(DATA FOR THIS EXERCISE begins)
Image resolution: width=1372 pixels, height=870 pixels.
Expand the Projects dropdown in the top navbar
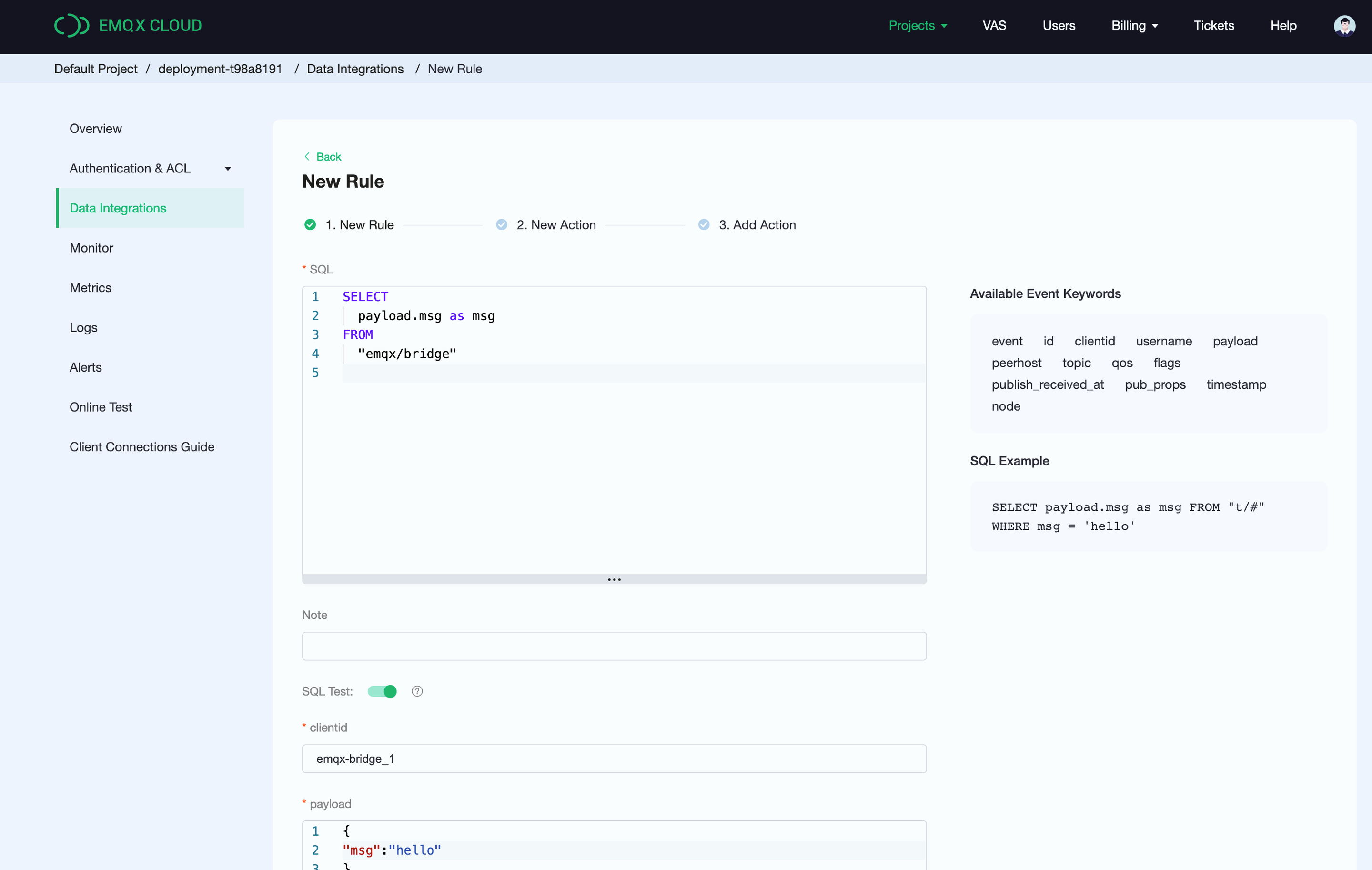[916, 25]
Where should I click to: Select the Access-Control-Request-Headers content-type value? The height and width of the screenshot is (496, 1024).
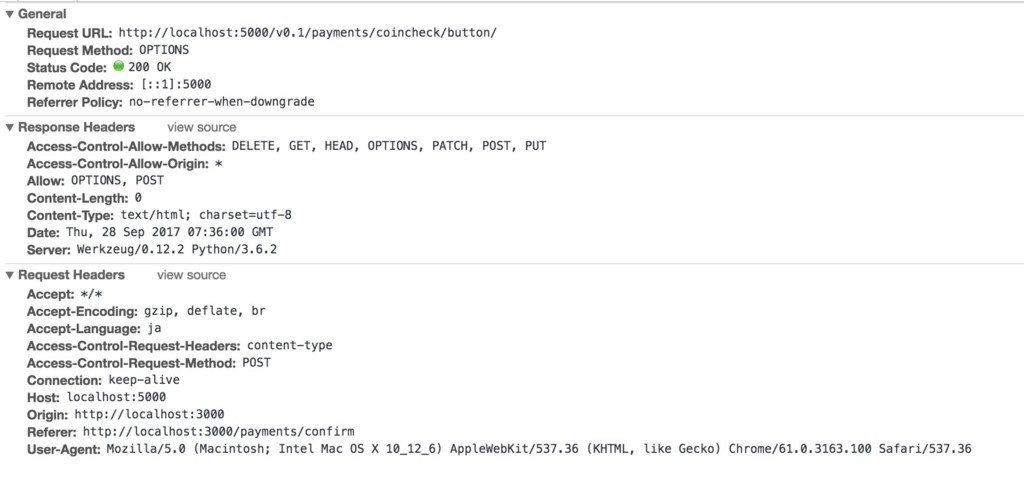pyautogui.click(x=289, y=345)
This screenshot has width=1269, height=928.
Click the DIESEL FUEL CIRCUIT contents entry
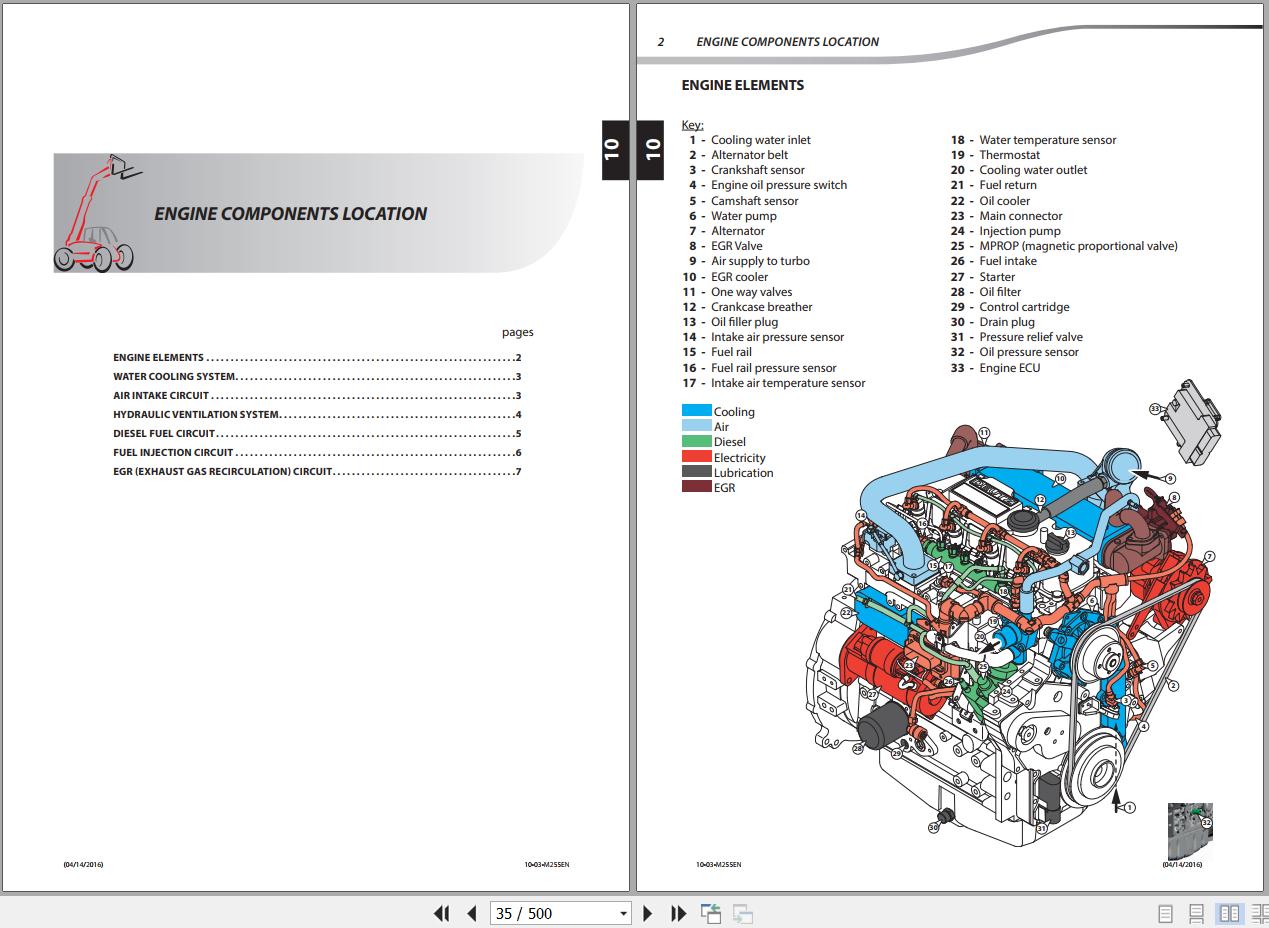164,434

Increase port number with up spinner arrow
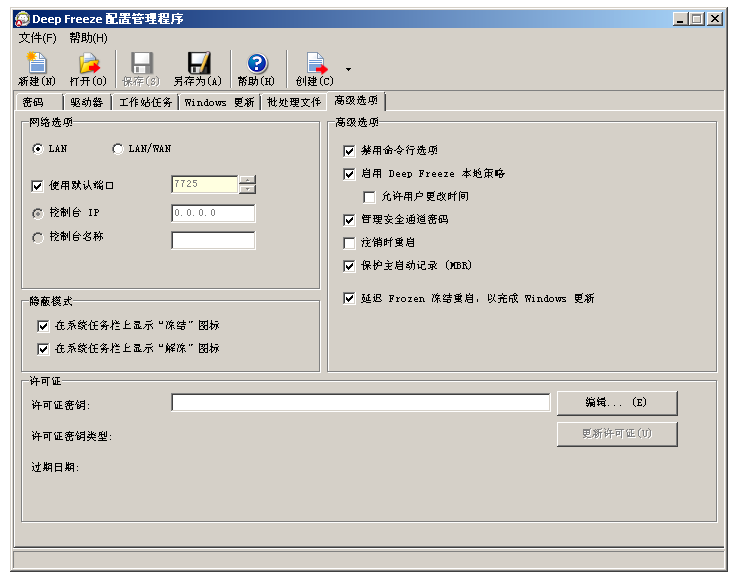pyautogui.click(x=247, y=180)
(DATA FOR THIS EXERCISE ends)
THE PROBLEM →
Extract, verbatim and alone, the lines from the line that contains "This screenshot has width=1269, height=928." to the last line of the records, inclusive; drop any picture.

FINAL ANSWER →
This screenshot has width=1269, height=928.
Click the DIESEL FUEL CIRCUIT contents entry
164,434

Increase port number with up spinner arrow
pyautogui.click(x=247, y=180)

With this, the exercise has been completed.